They had gathered to say goodbye to Izba Chitalnya ("village reading room"), Donetsk's hippest cafe-bar, which was closing due to poor business as a result of the ongoing conflict in eastern Ukraine. When they belted out the first lines of the beloved No One Will Hear by the Russian band Chaif - "I haven't heard from my old friends, it's sad, and the daily newspaper leaves my soul empty" - it was almost as if they were singing about the turmoil in their own city.
It has been three months since pro-Russian protesters seized the Donetsk regional administration building, sparking the most serious separatist conflict in the former Soviet Union since it fell apart in 1991. At least 423 people have died, according to a June estimate by the UN.
Comment: Well, what really sparked this conflict was the western sponsored coup, and installation of a completely insane Nazi regime, death squads and all.

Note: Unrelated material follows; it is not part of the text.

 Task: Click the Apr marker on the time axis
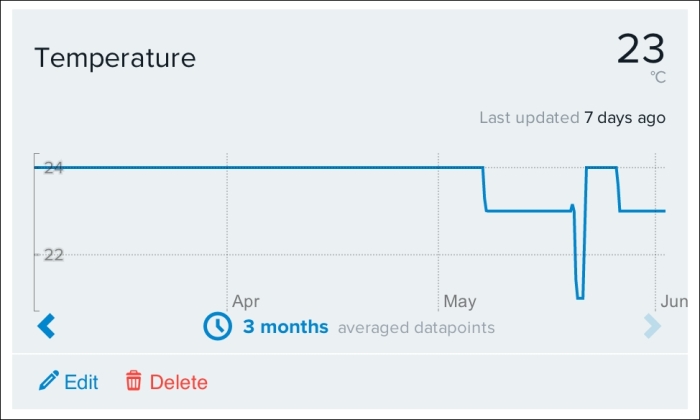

The upshot for Donetsk, once a city of a million people, is as much psychological as physical. Tens of thousands have fled and hundreds of businesses have closed. A surreal atmosphere pervades the city centre, where ATMs have run out of cash, shops shut early, and it is not uncommon to see men with machine guns posted outside a sushi restaurant or behind the wheel of a city ambulance. People strive to live as normally as possible: on one memorable occasion this month when a firefight endured for hours near the regional police headquarters, locals blithely went about their business in nearby districts as if they couldn't hear the shooting.
Comment: These people just want to be left alone. They are being punished for invoking their right to disassociate from the abomination in charge of Kiev, which is but a tendril of the US/NATO empire.